EXCERPTED RECORDS =>
☆ ☆ ☆ ☆ ☆ ☆ ☆

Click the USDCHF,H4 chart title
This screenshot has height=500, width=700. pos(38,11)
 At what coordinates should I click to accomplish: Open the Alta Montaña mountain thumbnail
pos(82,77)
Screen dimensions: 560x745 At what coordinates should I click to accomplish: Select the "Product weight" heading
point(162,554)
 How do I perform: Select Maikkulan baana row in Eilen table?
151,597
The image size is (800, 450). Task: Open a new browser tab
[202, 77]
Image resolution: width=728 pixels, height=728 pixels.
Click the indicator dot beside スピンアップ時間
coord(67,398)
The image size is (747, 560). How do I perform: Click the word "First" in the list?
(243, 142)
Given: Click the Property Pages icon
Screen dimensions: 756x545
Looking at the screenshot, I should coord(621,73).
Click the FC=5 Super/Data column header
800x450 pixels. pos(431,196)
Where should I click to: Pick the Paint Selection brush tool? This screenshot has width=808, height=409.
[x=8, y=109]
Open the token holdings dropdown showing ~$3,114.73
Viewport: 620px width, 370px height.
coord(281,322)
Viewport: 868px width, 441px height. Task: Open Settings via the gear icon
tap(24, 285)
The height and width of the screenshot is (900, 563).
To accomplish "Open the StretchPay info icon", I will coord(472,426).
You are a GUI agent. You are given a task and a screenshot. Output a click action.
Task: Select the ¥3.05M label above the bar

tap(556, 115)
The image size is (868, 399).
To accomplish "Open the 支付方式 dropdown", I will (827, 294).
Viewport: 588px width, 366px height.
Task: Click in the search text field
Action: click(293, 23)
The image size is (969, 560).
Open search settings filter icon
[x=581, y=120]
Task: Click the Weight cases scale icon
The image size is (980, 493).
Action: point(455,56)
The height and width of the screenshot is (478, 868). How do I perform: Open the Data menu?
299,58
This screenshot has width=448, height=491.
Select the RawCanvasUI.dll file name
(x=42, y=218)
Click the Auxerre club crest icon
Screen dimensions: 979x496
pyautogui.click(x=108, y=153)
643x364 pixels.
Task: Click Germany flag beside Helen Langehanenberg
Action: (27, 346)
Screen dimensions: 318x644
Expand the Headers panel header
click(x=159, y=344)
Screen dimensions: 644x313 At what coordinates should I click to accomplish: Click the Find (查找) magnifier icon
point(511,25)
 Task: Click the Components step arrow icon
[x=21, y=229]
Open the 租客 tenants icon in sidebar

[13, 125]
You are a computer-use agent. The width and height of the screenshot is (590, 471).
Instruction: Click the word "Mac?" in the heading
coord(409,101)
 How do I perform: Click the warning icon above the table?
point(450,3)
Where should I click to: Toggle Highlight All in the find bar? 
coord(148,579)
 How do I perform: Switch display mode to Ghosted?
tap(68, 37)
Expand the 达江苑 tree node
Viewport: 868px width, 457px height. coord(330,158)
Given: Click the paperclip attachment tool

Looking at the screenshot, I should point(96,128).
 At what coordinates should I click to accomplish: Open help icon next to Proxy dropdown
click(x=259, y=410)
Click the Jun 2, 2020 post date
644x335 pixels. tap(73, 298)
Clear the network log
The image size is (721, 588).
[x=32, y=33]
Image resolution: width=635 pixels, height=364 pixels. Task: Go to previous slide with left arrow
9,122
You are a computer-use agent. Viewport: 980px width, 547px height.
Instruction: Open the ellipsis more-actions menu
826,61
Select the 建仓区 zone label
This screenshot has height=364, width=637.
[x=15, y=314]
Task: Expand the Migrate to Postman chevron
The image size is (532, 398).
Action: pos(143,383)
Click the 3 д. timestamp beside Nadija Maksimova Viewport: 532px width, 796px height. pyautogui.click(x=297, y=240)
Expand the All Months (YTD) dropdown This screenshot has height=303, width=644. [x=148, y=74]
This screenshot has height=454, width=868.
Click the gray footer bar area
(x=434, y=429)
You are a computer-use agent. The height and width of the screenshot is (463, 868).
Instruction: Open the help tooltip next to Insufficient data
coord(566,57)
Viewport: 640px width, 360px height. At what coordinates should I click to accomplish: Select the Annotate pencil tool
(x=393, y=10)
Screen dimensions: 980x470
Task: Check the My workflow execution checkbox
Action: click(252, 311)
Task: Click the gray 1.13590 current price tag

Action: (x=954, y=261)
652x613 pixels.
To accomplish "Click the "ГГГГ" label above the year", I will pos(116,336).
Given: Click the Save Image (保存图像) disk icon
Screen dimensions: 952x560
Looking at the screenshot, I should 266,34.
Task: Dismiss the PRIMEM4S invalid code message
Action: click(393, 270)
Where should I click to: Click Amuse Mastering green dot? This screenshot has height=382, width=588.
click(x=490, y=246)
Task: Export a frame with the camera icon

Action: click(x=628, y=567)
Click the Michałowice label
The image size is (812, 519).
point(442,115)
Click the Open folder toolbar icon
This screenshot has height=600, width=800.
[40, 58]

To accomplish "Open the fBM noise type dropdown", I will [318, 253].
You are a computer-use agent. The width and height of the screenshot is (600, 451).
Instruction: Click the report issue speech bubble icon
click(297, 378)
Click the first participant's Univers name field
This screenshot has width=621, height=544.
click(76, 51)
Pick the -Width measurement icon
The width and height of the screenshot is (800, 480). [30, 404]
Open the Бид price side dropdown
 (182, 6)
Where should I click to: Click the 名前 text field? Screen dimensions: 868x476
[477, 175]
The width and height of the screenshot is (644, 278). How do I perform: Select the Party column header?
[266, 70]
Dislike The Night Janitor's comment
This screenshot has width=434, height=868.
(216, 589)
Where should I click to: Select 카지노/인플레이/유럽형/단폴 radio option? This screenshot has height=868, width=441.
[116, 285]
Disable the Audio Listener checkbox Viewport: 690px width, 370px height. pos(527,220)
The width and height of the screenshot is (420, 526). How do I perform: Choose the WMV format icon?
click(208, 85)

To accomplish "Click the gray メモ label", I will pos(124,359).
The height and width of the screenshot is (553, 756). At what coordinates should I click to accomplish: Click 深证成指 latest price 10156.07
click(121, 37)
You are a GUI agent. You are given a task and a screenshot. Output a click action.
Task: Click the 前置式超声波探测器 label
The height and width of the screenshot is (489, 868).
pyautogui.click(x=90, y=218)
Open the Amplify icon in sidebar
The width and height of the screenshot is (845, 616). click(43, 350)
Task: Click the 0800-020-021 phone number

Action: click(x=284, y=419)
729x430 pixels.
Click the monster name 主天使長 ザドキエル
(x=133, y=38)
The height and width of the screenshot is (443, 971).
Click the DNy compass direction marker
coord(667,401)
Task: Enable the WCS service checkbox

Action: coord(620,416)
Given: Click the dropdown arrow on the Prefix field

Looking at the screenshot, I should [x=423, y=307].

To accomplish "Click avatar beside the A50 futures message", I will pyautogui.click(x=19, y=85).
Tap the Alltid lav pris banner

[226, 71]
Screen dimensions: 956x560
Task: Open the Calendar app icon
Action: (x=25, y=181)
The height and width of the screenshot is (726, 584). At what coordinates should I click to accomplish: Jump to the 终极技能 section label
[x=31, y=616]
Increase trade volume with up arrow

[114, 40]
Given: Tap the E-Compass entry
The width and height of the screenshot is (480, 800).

☆ ☆ ☆ ☆ ☆ ☆ ☆

PROBLEM TO WORK ON => For this task, please set down every entry exactly, with no line left out.

WRITTEN RESPONSE =>
Click the USDCHF,H4 chart title
This screenshot has height=500, width=700. pos(38,11)
 At what coordinates should I click to accomplish: Open the Alta Montaña mountain thumbnail
pos(82,77)
Screen dimensions: 560x745 At what coordinates should I click to accomplish: Select the "Product weight" heading
point(162,554)
 How do I perform: Select Maikkulan baana row in Eilen table?
151,597
The image size is (800, 450). Task: Open a new browser tab
[202, 77]
Image resolution: width=728 pixels, height=728 pixels.
Click the indicator dot beside スピンアップ時間
coord(67,398)
The image size is (747, 560). How do I perform: Click the word "First" in the list?
(243, 142)
Given: Click the Property Pages icon
Screen dimensions: 756x545
Looking at the screenshot, I should coord(621,73).
Click the FC=5 Super/Data column header
800x450 pixels. pos(431,196)
Where should I click to: Pick the Paint Selection brush tool? This screenshot has width=808, height=409.
[x=8, y=109]
Open the token holdings dropdown showing ~$3,114.73
Viewport: 620px width, 370px height.
coord(281,322)
Viewport: 868px width, 441px height. Task: Open Settings via the gear icon
tap(24, 285)
The height and width of the screenshot is (900, 563).
To accomplish "Open the StretchPay info icon", I will coord(472,426).
You are a GUI agent. You are given a task and a screenshot. Output a click action.
Task: Select the ¥3.05M label above the bar

tap(556, 115)
The image size is (868, 399).
To accomplish "Open the 支付方式 dropdown", I will (827, 294).
Viewport: 588px width, 366px height.
Task: Click in the search text field
Action: click(293, 23)
The image size is (969, 560).
Open search settings filter icon
[x=581, y=120]
Task: Click the Weight cases scale icon
The image size is (980, 493).
Action: point(455,56)
The height and width of the screenshot is (478, 868). How do I perform: Open the Data menu?
299,58
This screenshot has width=448, height=491.
Select the RawCanvasUI.dll file name
(x=42, y=218)
Click the Auxerre club crest icon
Screen dimensions: 979x496
pyautogui.click(x=108, y=153)
643x364 pixels.
Task: Click Germany flag beside Helen Langehanenberg
Action: (27, 346)
Screen dimensions: 318x644
Expand the Headers panel header
click(x=159, y=344)
Screen dimensions: 644x313 At what coordinates should I click to accomplish: Click the Find (查找) magnifier icon
point(511,25)
 Task: Click the Components step arrow icon
[x=21, y=229]
Open the 租客 tenants icon in sidebar

[13, 125]
You are a computer-use agent. The width and height of the screenshot is (590, 471).
Instruction: Click the word "Mac?" in the heading
coord(409,101)
 How do I perform: Click the warning icon above the table?
point(450,3)
Where should I click to: Toggle Highlight All in the find bar? 
coord(148,579)
 How do I perform: Switch display mode to Ghosted?
tap(68, 37)
Expand the 达江苑 tree node
Viewport: 868px width, 457px height. coord(330,158)
Given: Click the paperclip attachment tool

Looking at the screenshot, I should point(96,128).
 At what coordinates should I click to accomplish: Open help icon next to Proxy dropdown
click(x=259, y=410)
Click the Jun 2, 2020 post date
644x335 pixels. tap(73, 298)
Clear the network log
The image size is (721, 588).
[x=32, y=33]
Image resolution: width=635 pixels, height=364 pixels. Task: Go to previous slide with left arrow
9,122
You are a computer-use agent. Viewport: 980px width, 547px height.
Instruction: Open the ellipsis more-actions menu
826,61
Select the 建仓区 zone label
This screenshot has height=364, width=637.
[x=15, y=314]
Task: Expand the Migrate to Postman chevron
The image size is (532, 398).
Action: pos(143,383)
Click the 3 д. timestamp beside Nadija Maksimova Viewport: 532px width, 796px height. pyautogui.click(x=297, y=240)
Expand the All Months (YTD) dropdown This screenshot has height=303, width=644. [x=148, y=74]
This screenshot has height=454, width=868.
Click the gray footer bar area
(x=434, y=429)
You are a computer-use agent. The height and width of the screenshot is (463, 868).
Instruction: Open the help tooltip next to Insufficient data
coord(566,57)
Viewport: 640px width, 360px height. At what coordinates should I click to accomplish: Select the Annotate pencil tool
(x=393, y=10)
Screen dimensions: 980x470
Task: Check the My workflow execution checkbox
Action: click(252, 311)
Task: Click the gray 1.13590 current price tag

Action: (x=954, y=261)
652x613 pixels.
To accomplish "Click the "ГГГГ" label above the year", I will pos(116,336).
Given: Click the Save Image (保存图像) disk icon
Screen dimensions: 952x560
Looking at the screenshot, I should 266,34.
Task: Dismiss the PRIMEM4S invalid code message
Action: click(393, 270)
Where should I click to: Click Amuse Mastering green dot? This screenshot has height=382, width=588.
click(x=490, y=246)
Task: Export a frame with the camera icon

Action: click(x=628, y=567)
Click the Michałowice label
The image size is (812, 519).
point(442,115)
Click the Open folder toolbar icon
This screenshot has height=600, width=800.
[40, 58]

To accomplish "Open the fBM noise type dropdown", I will [318, 253].
You are a computer-use agent. The width and height of the screenshot is (600, 451).
Instruction: Click the report issue speech bubble icon
click(297, 378)
Click the first participant's Univers name field
This screenshot has width=621, height=544.
click(76, 51)
Pick the -Width measurement icon
The width and height of the screenshot is (800, 480). [30, 404]
Open the Бид price side dropdown
 (182, 6)
Where should I click to: Click the 名前 text field? Screen dimensions: 868x476
[477, 175]
The width and height of the screenshot is (644, 278). How do I perform: Select the Party column header?
[266, 70]
Dislike The Night Janitor's comment
This screenshot has width=434, height=868.
(216, 589)
Where should I click to: Select 카지노/인플레이/유럽형/단폴 radio option? This screenshot has height=868, width=441.
[116, 285]
Disable the Audio Listener checkbox Viewport: 690px width, 370px height. pos(527,220)
The width and height of the screenshot is (420, 526). How do I perform: Choose the WMV format icon?
click(208, 85)

To accomplish "Click the gray メモ label", I will pos(124,359).
The height and width of the screenshot is (553, 756). At what coordinates should I click to accomplish: Click 深证成指 latest price 10156.07
click(121, 37)
You are a GUI agent. You are given a task and a screenshot. Output a click action.
Task: Click the 前置式超声波探测器 label
The height and width of the screenshot is (489, 868).
pyautogui.click(x=90, y=218)
Open the Amplify icon in sidebar
The width and height of the screenshot is (845, 616). click(43, 350)
Task: Click the 0800-020-021 phone number

Action: click(x=284, y=419)
729x430 pixels.
Click the monster name 主天使長 ザドキエル
(x=133, y=38)
The height and width of the screenshot is (443, 971).
Click the DNy compass direction marker
coord(667,401)
Task: Enable the WCS service checkbox

Action: coord(620,416)
Given: Click the dropdown arrow on the Prefix field

Looking at the screenshot, I should [x=423, y=307].

To accomplish "Click avatar beside the A50 futures message", I will pyautogui.click(x=19, y=85).
Tap the Alltid lav pris banner

[226, 71]
Screen dimensions: 956x560
Task: Open the Calendar app icon
Action: (x=25, y=181)
The height and width of the screenshot is (726, 584). At what coordinates should I click to accomplish: Jump to the 终极技能 section label
[x=31, y=616]
Increase trade volume with up arrow

[114, 40]
Given: Tap the E-Compass entry
The width and height of the screenshot is (480, 800).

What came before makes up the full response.